WORK TO BE COMPLETED => Please retype all the data below exactly, line for line.

:: GIVEN RECORDS ::

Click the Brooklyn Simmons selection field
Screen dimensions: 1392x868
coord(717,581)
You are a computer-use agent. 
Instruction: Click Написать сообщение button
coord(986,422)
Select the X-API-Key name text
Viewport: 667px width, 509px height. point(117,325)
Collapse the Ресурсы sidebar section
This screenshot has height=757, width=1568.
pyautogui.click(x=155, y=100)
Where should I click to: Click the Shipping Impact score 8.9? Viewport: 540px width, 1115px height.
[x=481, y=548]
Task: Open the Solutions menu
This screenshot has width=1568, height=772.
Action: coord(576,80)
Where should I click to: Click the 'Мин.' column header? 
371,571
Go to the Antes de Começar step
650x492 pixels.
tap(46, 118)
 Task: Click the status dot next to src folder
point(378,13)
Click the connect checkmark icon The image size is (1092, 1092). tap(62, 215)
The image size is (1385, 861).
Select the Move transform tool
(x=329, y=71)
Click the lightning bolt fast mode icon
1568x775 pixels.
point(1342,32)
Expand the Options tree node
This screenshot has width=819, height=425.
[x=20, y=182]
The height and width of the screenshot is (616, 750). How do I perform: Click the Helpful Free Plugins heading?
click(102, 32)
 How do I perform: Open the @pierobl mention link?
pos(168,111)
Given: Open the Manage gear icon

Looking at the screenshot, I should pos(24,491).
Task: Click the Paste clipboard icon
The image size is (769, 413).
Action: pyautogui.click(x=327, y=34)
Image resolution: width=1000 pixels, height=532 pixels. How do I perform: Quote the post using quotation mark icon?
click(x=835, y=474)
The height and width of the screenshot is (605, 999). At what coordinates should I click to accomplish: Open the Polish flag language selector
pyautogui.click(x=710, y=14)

:::

EXERCISE RESPONSE =>
Click the Brooklyn Simmons selection field
Screen dimensions: 1392x868
coord(717,581)
You are a computer-use agent. 
Instruction: Click Написать сообщение button
coord(986,422)
Select the X-API-Key name text
Viewport: 667px width, 509px height. point(117,325)
Collapse the Ресурсы sidebar section
This screenshot has height=757, width=1568.
pyautogui.click(x=155, y=100)
Where should I click to: Click the Shipping Impact score 8.9? Viewport: 540px width, 1115px height.
[x=481, y=548]
Task: Open the Solutions menu
This screenshot has width=1568, height=772.
Action: coord(576,80)
Where should I click to: Click the 'Мин.' column header? 
371,571
Go to the Antes de Começar step
650x492 pixels.
tap(46, 118)
 Task: Click the status dot next to src folder
point(378,13)
Click the connect checkmark icon The image size is (1092, 1092). tap(62, 215)
The image size is (1385, 861).
Select the Move transform tool
(x=329, y=71)
Click the lightning bolt fast mode icon
1568x775 pixels.
point(1342,32)
Expand the Options tree node
This screenshot has width=819, height=425.
[x=20, y=182]
The height and width of the screenshot is (616, 750). How do I perform: Click the Helpful Free Plugins heading?
click(102, 32)
 How do I perform: Open the @pierobl mention link?
pos(168,111)
Given: Open the Manage gear icon

Looking at the screenshot, I should pos(24,491).
Task: Click the Paste clipboard icon
The image size is (769, 413).
Action: pyautogui.click(x=327, y=34)
Image resolution: width=1000 pixels, height=532 pixels. How do I perform: Quote the post using quotation mark icon?
click(x=835, y=474)
The height and width of the screenshot is (605, 999). At what coordinates should I click to accomplish: Open the Polish flag language selector
pyautogui.click(x=710, y=14)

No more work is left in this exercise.